Records from a dataset:
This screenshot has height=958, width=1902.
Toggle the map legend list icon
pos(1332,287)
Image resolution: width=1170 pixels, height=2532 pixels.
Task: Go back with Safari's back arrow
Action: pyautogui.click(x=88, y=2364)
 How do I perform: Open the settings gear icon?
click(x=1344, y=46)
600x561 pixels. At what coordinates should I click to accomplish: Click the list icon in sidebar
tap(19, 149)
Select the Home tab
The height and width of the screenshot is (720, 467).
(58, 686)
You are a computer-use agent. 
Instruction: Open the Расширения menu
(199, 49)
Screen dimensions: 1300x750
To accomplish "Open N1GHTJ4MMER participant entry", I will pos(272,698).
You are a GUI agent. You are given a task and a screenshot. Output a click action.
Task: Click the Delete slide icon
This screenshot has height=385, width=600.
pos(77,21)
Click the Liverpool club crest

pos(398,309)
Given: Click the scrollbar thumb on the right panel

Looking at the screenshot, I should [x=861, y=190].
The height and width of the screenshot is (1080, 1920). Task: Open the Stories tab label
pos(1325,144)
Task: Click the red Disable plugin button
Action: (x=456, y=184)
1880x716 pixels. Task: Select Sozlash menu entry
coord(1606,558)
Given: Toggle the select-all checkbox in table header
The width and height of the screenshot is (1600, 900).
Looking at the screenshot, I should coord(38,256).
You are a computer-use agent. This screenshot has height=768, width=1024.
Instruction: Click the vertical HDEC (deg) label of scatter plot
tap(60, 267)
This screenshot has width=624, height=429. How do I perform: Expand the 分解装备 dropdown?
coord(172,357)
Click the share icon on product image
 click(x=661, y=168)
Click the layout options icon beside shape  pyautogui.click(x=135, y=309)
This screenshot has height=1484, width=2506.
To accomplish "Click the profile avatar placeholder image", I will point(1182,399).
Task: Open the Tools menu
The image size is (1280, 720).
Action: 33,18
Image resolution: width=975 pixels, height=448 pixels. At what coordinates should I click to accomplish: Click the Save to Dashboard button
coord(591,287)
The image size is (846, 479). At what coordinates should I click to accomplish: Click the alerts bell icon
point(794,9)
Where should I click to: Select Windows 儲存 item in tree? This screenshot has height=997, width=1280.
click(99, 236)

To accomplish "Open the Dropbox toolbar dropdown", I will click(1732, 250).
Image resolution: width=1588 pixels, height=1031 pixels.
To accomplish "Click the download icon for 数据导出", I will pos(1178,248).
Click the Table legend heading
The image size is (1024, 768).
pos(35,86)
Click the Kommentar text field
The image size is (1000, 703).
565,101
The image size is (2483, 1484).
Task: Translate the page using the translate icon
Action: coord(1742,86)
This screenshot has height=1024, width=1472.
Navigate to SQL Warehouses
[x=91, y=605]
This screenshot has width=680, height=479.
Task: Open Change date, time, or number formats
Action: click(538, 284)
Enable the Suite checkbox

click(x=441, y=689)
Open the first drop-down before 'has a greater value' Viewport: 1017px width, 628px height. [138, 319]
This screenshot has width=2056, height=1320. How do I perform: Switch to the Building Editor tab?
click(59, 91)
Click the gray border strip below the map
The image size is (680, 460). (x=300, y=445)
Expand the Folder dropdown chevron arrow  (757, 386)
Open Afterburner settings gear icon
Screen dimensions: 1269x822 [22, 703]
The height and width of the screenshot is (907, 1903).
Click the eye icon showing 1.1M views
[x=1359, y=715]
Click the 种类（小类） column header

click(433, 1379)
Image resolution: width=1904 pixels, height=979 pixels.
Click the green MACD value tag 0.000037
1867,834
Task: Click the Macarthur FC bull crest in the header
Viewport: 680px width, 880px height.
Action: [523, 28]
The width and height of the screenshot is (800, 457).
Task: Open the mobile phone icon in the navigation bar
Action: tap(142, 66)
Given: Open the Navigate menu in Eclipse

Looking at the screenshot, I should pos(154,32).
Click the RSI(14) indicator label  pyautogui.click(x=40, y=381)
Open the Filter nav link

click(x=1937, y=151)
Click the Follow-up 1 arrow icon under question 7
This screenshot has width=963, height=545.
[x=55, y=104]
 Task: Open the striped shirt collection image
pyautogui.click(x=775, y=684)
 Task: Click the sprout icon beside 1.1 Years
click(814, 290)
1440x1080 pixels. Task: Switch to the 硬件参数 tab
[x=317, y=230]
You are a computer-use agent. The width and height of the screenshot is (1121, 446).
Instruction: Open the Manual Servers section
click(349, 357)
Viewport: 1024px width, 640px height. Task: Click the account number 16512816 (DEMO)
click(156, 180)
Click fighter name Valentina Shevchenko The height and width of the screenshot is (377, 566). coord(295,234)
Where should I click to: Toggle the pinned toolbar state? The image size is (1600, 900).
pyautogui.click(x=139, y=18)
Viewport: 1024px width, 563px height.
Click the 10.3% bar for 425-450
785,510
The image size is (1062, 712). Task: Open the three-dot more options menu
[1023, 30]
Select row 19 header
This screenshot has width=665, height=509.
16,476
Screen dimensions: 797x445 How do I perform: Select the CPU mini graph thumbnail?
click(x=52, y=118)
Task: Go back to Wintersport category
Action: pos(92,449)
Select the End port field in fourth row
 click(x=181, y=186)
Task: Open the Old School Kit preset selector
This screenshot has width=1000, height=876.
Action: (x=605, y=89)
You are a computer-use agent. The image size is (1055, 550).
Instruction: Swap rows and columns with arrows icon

> Direction:
Copy the lines exactly, beginning with the line containing "The image size is (1062, 712)." and continuing through the line containing "click(x=181, y=186)".

> The result:
The image size is (1062, 712). Task: Open the three-dot more options menu
[1023, 30]
Select row 19 header
This screenshot has width=665, height=509.
16,476
Screen dimensions: 797x445 How do I perform: Select the CPU mini graph thumbnail?
click(x=52, y=118)
Task: Go back to Wintersport category
Action: pos(92,449)
Select the End port field in fourth row
 click(x=181, y=186)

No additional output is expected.